(Stored data)
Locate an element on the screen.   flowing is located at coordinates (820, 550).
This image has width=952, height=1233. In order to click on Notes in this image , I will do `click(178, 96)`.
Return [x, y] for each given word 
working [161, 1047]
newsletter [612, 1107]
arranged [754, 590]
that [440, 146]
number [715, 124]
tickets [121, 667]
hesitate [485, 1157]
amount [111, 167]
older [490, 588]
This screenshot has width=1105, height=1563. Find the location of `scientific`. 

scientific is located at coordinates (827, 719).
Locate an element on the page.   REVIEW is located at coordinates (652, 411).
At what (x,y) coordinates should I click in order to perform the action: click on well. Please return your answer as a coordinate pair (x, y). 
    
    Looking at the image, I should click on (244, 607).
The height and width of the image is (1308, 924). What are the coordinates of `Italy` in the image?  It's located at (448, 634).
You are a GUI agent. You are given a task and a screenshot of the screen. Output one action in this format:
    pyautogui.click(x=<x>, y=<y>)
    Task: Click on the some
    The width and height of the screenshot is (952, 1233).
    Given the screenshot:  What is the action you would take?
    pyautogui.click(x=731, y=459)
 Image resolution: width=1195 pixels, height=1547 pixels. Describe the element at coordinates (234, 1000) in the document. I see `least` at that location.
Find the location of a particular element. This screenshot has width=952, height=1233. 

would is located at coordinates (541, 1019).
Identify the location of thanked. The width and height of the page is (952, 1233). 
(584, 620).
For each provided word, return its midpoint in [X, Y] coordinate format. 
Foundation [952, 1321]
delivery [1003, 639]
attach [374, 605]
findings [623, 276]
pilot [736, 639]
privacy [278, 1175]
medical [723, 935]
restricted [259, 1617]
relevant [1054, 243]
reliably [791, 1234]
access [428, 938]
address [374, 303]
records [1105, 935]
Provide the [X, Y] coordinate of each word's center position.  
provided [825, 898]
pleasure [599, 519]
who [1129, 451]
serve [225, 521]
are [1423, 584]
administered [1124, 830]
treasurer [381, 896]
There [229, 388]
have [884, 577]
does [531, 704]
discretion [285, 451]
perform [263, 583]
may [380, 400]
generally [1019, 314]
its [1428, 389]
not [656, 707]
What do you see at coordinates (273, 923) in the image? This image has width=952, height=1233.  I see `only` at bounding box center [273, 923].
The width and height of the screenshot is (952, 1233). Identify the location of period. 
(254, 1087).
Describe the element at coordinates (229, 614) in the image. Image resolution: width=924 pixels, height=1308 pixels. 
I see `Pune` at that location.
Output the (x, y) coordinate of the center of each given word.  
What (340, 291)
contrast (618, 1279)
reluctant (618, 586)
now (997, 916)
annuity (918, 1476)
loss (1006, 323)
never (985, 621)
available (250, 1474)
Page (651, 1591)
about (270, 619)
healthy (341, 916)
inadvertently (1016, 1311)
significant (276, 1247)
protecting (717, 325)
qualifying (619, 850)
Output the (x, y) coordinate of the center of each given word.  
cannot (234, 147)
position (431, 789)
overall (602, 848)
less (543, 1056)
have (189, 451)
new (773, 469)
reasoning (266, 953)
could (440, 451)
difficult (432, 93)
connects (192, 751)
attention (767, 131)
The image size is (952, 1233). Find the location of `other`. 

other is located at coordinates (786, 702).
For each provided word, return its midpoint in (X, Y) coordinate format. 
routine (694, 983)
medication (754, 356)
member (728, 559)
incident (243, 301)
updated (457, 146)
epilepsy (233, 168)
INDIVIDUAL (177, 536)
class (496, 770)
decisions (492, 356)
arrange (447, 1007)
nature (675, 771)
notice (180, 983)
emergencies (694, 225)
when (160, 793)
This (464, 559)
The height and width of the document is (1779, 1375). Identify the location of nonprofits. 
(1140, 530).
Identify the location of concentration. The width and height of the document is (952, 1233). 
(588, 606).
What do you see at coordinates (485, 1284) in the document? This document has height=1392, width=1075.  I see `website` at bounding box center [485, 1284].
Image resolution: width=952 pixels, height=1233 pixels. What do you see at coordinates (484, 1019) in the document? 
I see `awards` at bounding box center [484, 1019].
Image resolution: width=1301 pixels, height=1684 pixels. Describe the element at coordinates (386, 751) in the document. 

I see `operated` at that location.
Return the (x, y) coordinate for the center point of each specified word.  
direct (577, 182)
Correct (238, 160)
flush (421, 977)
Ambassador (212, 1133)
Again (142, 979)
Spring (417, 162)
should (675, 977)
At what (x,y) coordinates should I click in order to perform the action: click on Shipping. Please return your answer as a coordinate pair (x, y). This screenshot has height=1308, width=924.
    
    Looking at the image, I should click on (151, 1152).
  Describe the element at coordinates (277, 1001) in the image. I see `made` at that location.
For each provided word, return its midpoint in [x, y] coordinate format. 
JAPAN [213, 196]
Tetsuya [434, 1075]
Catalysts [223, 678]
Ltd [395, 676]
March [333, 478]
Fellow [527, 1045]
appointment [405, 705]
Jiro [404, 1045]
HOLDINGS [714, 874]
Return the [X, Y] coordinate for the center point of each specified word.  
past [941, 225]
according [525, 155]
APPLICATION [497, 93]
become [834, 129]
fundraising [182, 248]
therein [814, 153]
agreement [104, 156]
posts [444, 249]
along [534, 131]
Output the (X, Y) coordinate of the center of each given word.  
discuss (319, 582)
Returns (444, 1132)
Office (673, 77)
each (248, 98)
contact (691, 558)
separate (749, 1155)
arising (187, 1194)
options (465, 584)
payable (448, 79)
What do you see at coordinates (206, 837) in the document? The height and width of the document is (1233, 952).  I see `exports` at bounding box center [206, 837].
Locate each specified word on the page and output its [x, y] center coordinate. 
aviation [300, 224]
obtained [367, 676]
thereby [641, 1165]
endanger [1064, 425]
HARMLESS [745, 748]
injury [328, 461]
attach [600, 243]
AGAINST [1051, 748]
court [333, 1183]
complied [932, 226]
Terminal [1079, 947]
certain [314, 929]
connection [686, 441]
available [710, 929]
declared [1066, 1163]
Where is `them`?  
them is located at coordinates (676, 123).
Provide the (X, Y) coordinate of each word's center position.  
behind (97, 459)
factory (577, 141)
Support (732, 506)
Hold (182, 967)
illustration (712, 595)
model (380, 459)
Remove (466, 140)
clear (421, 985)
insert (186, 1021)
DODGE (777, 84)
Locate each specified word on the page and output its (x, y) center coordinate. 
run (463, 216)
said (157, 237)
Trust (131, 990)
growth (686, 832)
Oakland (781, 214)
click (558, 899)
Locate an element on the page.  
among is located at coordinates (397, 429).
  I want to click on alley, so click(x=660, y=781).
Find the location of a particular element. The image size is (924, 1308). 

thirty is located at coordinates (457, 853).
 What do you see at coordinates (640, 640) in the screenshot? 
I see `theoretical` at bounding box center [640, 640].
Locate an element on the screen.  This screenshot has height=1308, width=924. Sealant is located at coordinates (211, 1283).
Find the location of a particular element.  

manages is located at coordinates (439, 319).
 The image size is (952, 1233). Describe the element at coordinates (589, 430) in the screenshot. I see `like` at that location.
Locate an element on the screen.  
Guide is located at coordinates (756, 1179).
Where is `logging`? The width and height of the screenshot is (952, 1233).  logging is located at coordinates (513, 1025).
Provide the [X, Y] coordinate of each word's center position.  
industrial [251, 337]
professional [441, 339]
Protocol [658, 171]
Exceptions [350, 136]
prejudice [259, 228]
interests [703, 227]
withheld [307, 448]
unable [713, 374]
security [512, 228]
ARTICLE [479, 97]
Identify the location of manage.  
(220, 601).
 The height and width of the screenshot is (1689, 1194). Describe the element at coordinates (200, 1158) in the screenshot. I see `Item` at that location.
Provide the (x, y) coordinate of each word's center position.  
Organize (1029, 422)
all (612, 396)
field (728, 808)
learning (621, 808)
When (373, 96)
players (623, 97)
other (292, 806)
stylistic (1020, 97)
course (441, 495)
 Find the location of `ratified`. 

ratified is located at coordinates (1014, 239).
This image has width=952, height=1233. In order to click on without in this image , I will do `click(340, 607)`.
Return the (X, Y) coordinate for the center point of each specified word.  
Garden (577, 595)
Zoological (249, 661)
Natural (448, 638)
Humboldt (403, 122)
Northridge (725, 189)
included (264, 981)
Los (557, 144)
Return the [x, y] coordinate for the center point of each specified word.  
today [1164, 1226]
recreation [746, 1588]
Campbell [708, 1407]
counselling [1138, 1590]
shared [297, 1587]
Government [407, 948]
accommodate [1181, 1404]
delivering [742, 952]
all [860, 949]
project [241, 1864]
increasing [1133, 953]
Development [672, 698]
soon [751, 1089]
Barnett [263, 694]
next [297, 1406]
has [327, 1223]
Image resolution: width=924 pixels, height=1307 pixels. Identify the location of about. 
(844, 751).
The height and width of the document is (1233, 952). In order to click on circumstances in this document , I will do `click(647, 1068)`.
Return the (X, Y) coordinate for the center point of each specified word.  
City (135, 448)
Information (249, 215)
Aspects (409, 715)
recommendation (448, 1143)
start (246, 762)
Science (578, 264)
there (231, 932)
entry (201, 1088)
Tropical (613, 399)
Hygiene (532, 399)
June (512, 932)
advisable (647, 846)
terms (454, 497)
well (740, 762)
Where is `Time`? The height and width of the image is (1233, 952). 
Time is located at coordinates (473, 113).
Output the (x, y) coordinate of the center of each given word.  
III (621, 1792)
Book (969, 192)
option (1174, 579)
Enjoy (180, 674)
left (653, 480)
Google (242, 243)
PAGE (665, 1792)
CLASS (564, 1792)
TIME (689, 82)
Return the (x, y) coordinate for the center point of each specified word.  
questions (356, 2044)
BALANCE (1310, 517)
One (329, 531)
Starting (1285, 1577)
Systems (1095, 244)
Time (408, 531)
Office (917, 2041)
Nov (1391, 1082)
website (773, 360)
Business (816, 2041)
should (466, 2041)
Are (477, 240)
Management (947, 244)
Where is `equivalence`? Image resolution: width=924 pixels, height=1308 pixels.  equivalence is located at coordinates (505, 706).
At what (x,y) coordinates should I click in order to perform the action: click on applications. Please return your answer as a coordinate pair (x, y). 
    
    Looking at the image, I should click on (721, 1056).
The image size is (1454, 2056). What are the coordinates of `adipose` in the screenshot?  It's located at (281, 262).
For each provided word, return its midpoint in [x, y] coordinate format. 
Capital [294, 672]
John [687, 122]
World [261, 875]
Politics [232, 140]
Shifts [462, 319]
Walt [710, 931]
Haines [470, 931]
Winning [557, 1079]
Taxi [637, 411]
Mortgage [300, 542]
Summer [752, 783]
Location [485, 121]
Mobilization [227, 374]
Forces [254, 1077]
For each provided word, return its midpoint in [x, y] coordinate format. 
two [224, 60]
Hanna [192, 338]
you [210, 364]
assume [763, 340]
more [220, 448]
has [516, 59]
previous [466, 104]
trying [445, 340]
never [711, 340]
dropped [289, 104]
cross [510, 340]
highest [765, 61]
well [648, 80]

(Problem requirements)
Reproduce the lines from the one containing "y) center coordinate." up to and including the one containing "Guide is located at coordinates (756, 1179).", keeping every line unchanged.

(Output of the exercise)
Locate each specified word on the page and output its (x, y) center coordinate. 
run (463, 216)
said (157, 237)
Trust (131, 990)
growth (686, 832)
Oakland (781, 214)
click (558, 899)
Locate an element on the page.  
among is located at coordinates (397, 429).
  I want to click on alley, so click(x=660, y=781).
Find the location of a particular element. The image size is (924, 1308). 

thirty is located at coordinates (457, 853).
 What do you see at coordinates (640, 640) in the screenshot? 
I see `theoretical` at bounding box center [640, 640].
Locate an element on the screen.  This screenshot has height=1308, width=924. Sealant is located at coordinates (211, 1283).
Find the location of a particular element.  

manages is located at coordinates (439, 319).
 The image size is (952, 1233). Describe the element at coordinates (589, 430) in the screenshot. I see `like` at that location.
Locate an element on the screen.  
Guide is located at coordinates (756, 1179).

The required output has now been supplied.